● **TASK INSTRUCTIONS**
Could you repeat, word for word, every line from the one containing "The image size is (1360, 599)." through the final line of the records below, and nothing else?

● ● ● ●

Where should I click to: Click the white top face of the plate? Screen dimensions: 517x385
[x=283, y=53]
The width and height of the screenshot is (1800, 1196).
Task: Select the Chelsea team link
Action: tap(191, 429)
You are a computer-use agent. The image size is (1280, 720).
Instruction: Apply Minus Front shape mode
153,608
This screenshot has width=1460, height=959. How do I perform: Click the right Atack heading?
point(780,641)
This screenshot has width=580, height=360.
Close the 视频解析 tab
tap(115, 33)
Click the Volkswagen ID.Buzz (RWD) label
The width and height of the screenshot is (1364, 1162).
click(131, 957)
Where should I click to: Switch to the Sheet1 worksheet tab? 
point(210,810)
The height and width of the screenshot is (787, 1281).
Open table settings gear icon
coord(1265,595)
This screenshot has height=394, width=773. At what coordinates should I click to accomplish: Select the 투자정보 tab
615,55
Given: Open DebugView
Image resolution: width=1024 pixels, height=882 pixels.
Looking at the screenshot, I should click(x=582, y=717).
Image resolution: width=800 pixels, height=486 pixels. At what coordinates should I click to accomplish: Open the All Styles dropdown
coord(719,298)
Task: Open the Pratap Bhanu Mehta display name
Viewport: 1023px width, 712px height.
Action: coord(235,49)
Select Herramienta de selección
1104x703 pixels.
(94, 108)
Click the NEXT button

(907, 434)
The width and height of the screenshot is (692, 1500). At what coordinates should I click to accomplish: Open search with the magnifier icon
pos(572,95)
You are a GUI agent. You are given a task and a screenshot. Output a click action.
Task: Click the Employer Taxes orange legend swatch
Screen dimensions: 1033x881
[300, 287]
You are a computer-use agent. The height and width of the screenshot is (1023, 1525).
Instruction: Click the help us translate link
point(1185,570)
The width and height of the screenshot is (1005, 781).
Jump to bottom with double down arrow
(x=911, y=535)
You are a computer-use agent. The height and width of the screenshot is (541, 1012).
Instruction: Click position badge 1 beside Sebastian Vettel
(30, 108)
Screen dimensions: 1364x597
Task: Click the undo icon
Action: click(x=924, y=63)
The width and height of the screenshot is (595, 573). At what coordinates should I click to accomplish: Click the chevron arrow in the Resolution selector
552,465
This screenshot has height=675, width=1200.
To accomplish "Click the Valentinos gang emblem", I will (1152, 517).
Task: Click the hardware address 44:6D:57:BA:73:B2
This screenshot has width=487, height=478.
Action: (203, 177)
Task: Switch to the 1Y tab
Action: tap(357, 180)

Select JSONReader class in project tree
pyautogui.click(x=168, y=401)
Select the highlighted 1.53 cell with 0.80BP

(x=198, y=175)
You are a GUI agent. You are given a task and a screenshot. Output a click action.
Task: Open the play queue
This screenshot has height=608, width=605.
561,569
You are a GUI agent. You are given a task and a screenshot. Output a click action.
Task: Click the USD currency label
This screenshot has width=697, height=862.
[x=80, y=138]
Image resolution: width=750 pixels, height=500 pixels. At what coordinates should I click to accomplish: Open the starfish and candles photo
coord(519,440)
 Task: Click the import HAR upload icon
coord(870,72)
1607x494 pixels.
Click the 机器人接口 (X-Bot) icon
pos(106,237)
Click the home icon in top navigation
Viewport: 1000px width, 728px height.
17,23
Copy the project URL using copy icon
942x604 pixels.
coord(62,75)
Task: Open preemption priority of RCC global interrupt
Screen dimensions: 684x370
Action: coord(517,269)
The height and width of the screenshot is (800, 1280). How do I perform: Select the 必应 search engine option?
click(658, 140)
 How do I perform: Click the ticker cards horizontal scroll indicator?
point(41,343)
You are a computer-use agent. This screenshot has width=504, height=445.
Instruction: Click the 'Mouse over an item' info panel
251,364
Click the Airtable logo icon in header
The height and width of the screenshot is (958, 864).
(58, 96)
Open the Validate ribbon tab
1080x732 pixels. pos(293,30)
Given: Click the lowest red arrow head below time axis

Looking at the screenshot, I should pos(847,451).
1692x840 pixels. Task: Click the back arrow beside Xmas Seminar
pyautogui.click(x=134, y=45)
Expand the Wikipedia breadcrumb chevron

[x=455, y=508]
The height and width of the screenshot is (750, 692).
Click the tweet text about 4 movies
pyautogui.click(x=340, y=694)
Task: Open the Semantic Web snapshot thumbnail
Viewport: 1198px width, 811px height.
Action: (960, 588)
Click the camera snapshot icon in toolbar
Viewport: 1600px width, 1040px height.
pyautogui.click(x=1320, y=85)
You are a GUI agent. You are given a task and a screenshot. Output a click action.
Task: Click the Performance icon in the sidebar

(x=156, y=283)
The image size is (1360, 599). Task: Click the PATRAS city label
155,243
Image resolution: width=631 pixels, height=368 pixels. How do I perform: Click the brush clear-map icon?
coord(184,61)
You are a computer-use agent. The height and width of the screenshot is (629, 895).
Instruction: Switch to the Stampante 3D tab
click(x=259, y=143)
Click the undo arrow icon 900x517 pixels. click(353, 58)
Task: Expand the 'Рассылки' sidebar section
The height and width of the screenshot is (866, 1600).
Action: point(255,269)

● ● ● ●

● **RESPONSE TO THE TASK**
The image size is (1360, 599). Task: Click the PATRAS city label
155,243
Image resolution: width=631 pixels, height=368 pixels. How do I perform: Click the brush clear-map icon?
coord(184,61)
You are a computer-use agent. The height and width of the screenshot is (629, 895).
Instruction: Switch to the Stampante 3D tab
click(x=259, y=143)
Click the undo arrow icon 900x517 pixels. click(353, 58)
Task: Expand the 'Рассылки' sidebar section
The height and width of the screenshot is (866, 1600).
Action: point(255,269)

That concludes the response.